Scholz’s Social Democrats overwhelmingly supported the 177-page coalition accord that outlines the government’s plan for the next four years. The pro-business FDP is set to approve the deal at a meeting Sunday, while the Greens are waiting for the results of a membership ballot that will conclude on Monday and is also likely to endorse the agreement.

Merkel, 67, who is stepping aside from politics, has remained in charge as caretaker chancellor since the SPD’s narrow victory in September’s national election.

The complex negotiations needed to forge an alliance of three parties led to a prolonged transfer of power which has complicated the battle against a brutal surge in Covid-19 infections.

Fighting Germany’s worst outbreak of the pandemic will dominate Scholz’s first weeks in office, overshadowing the new government’s ambitious agenda to transform Europe’s largest economy into a climate leader and modernize the country’s digital infrastructure.

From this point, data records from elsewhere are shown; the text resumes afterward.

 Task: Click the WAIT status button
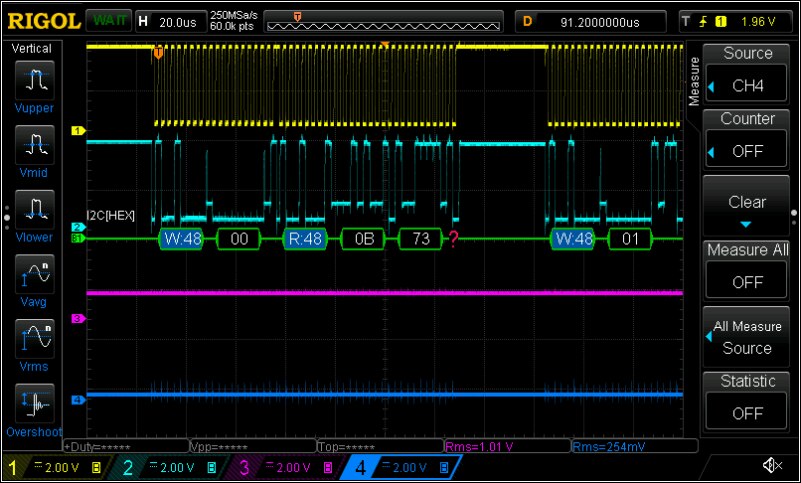[107, 20]
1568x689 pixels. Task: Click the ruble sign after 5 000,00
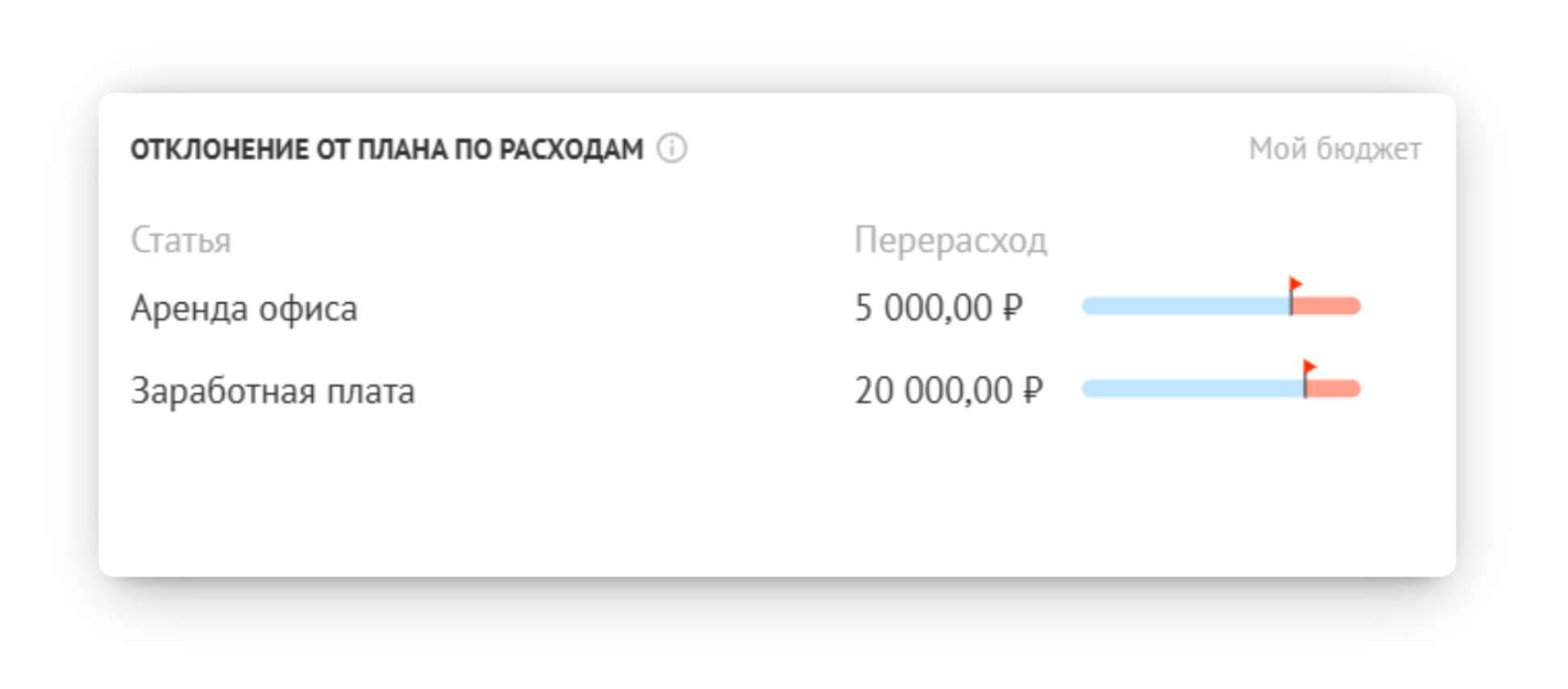point(1013,308)
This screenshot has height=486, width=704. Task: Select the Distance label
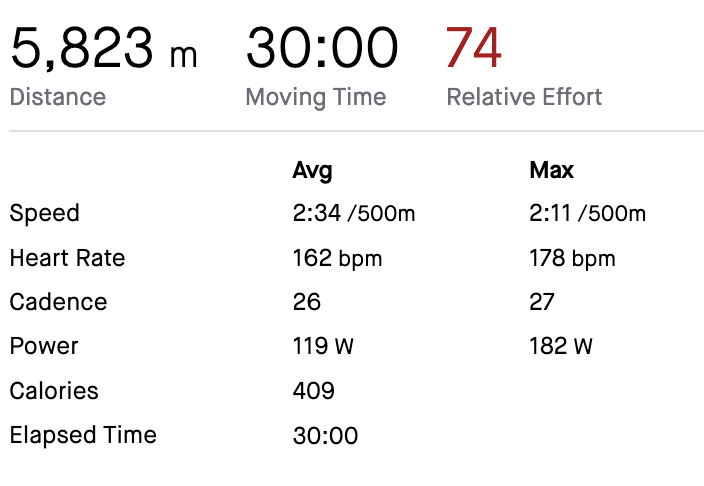coord(58,97)
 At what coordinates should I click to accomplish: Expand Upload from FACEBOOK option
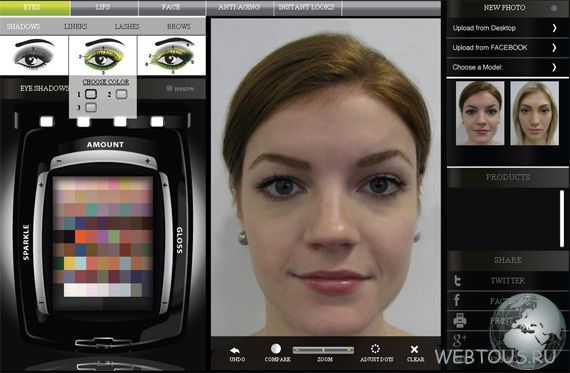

Clashes are likely within the new coalition on financing and climate. FDP Chairman Christian Lindner, who has called for budget discipline, will become finance minister, while the Greens under Robert Habeck and Annalena Baerbock want the government to spend freely to meet Germany’s ambitious climate targets.

Habeck will become Scholz’s vice chancellor and run an influential combined economy and climate ministry, while Baerbock will become foreign minister. The SPD has said it will announce its cabinet picks on Monday, including who will take over the health ministry.

Despite nearly two months of intense negotiations behind closed doors, many of the proposals spelled out in the coalition accord remain vague. There are different views on what needs to be done to ensure progress for Germany, Scholz told SPD delegates. But doing nothing against climate change would be too “dangerous”, he said.

Climate protection policies are a work in progress that the parties only intend to finalize by the end of next year. Much of the spending for the country’s technological overhaul will depend on private investors, as the coalition agreed to stick to constitutional borrowing restrictions.